Altri motivi potrebbero risiedere nell’insufficiente potere
statistico che limita la capacità di valutazione di alcuni
trial.
Recentemente
il trial SYNTAX ha dimostrato che la PCI con impianto di stent
medicato al taxolo era inferiore al CABG rispetto all’end-point
composito primario comprendente morte, stroke, IMA e ripetuta
rivascolarizzazione tra pazienti con 3-Vd e malattia del tronco
comune. Questo trial si differenzia rispetto a molti altri
precedenti oltre che per la sua relativa attualità anche per il
fatto di aver incluso pazienti “all-comers” e non altamente
selezionati cercando in tal modo di rispecchiare il più
fedelmente possibile le condizioni del “mondo – reale”. Infatti
gli unici criteri di esclusione sono stati precedenti procedure
di PCI, infarto miocardico acuto e concomitanti interventi di
chirurgia cardiaca. I risultati del trial a favore
dell’intervento di CABG sono ancor più marcati nel sotto-gruppo
di pazienti a elevato rischio clinico per cui è possibile
concludere che l’intervento di CABG rimane ad oggi la metodica
di rivascolarizzazione preferibile in pazienti con MVD, diabete
e disfunzione contrattile del ventricolo sinistro.
Un’ultima
considerazione è rivolta all’effetto economico di una corretta
scelta della strategia terapeutica in questa categoria di
pazienti multi - vasali. Nel 2003 undici economisti hanno
pubblicato un’analisi sulla valutazione economica dell’impianto
di stents coronarici convenzionali e medicati.
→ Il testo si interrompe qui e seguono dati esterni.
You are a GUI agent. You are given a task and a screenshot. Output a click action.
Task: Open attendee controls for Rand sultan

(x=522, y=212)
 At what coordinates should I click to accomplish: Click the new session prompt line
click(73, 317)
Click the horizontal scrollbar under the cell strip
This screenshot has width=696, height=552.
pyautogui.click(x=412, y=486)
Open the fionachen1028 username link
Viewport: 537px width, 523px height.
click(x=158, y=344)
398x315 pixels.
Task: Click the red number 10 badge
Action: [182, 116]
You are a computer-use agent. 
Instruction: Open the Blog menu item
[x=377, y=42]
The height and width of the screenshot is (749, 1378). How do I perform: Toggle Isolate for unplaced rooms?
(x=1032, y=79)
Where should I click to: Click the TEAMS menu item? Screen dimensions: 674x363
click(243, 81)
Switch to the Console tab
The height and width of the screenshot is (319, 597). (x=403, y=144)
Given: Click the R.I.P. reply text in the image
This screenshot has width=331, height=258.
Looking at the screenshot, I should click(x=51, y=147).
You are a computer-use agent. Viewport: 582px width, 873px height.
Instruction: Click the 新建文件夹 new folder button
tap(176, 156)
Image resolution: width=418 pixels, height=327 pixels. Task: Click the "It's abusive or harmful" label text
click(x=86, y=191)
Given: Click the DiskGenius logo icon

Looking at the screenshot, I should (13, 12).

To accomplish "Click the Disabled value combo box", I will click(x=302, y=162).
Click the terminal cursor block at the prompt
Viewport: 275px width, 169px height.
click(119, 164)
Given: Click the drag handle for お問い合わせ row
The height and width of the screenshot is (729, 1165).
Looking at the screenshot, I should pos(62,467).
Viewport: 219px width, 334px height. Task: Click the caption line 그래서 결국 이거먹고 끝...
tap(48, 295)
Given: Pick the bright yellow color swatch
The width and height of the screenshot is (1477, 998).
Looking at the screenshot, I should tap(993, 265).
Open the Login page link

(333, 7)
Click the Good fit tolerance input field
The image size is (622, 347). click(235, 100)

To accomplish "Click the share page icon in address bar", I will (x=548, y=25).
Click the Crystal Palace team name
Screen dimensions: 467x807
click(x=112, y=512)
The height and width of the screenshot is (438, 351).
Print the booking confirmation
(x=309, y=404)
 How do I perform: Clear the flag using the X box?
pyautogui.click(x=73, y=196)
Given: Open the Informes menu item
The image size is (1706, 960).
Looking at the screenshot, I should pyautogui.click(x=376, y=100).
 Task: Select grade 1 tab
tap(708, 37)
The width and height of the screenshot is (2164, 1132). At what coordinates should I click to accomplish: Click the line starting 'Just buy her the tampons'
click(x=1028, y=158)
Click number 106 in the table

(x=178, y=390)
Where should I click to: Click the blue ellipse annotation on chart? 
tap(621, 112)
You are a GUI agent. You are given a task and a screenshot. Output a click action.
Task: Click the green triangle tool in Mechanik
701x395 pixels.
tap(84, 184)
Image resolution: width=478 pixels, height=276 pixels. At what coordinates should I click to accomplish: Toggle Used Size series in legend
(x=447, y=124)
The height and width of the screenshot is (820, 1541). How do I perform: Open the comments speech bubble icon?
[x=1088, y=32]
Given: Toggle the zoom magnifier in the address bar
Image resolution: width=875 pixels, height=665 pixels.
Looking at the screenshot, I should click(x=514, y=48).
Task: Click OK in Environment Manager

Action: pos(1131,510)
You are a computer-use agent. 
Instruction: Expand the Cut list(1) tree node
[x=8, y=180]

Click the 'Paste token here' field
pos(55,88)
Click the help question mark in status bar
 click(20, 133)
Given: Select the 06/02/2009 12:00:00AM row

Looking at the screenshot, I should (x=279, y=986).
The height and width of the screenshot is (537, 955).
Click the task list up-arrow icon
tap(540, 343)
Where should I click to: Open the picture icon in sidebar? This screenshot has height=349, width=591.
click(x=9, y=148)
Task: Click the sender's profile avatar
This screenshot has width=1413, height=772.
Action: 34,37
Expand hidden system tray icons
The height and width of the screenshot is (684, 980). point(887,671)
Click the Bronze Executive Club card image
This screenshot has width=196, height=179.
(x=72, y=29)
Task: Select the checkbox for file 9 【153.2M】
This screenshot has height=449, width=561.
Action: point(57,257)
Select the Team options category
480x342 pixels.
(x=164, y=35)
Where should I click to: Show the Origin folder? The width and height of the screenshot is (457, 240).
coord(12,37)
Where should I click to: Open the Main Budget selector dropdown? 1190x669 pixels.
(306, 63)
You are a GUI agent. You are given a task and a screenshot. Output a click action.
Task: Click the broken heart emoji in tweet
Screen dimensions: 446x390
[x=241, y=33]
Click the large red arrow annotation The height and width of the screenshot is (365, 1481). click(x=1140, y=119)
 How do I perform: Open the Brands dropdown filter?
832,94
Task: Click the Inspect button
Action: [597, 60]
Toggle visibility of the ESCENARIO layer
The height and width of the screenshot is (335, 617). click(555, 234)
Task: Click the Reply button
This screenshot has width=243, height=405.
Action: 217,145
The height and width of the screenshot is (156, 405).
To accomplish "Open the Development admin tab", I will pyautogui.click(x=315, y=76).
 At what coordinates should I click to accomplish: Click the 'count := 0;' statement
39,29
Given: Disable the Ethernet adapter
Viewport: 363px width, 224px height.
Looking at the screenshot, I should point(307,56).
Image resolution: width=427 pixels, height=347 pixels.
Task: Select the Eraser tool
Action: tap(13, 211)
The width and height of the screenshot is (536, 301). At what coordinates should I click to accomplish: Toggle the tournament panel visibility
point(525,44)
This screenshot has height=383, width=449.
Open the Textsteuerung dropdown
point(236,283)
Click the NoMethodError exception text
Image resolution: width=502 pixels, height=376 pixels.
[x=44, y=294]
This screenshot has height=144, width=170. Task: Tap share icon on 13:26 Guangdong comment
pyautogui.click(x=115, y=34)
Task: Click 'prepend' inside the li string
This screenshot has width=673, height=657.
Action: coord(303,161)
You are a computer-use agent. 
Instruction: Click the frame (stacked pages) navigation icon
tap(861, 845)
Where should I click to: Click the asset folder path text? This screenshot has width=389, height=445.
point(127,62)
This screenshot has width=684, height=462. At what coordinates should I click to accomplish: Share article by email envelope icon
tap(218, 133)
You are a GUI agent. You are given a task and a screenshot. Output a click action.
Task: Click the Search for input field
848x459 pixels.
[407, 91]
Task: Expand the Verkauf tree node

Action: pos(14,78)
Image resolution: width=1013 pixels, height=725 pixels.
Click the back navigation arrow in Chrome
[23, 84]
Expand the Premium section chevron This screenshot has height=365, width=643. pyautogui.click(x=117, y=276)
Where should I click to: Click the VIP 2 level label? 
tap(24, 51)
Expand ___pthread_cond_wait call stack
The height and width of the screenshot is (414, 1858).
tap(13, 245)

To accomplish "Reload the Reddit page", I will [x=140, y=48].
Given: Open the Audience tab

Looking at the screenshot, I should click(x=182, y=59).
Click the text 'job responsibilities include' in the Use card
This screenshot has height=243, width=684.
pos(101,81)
Essi affermano
con chiarezza che in assenza di una chiara evidenza clinica
sulla superiorità dello stent medicato rispetto al CABG nella
patologia coronarica bi- e tri-vasale incoraggiare un utilizzo
sempre più diffuso dello stent medicato significherebbe
aumentare eccessivamente i costi dello stenting coronarico e
allo stesso tempo ridurre i benefici del CABG riguardo alla
qualità e durata di vita del paziente a lungo termine. Inoltre è
opportuno specificare che oggi l’uso degli stents medicati nella
patologia coronarica multivasale è considerato “off-label” in
Europa e non approvato dall’FDA in America.
In
conclusione la scelta appropriata di una strategia terapeutica
di rivascolarizzazione per un paziente con patologia coronarica
aterosclerotica deve tener conto di un’ampia varietà di
considerazioni allo scopo di prevenire eventuali errori
sfavorevoli per la prognosi del paziente. Dal momento che gli
studi presenti in letteratura dimostrano chiaramente che la
prognosi a lungo termine differisce in base alla soluzione
terapeutica scelta, è importante innanzitutto sostituire la
definizione “malattia multi-vasale” con il numero dei vasi
coronarici malati, 2 –VD o 3 – VD. Fino ad oggi, appare evidente
il fatto che il CABG rimane un’eccellente e spesso superiore
metodica di rivascolarizzazione coronarica specie nel sotto
gruppo di pazienti con MVD ad elevato rischio clinico.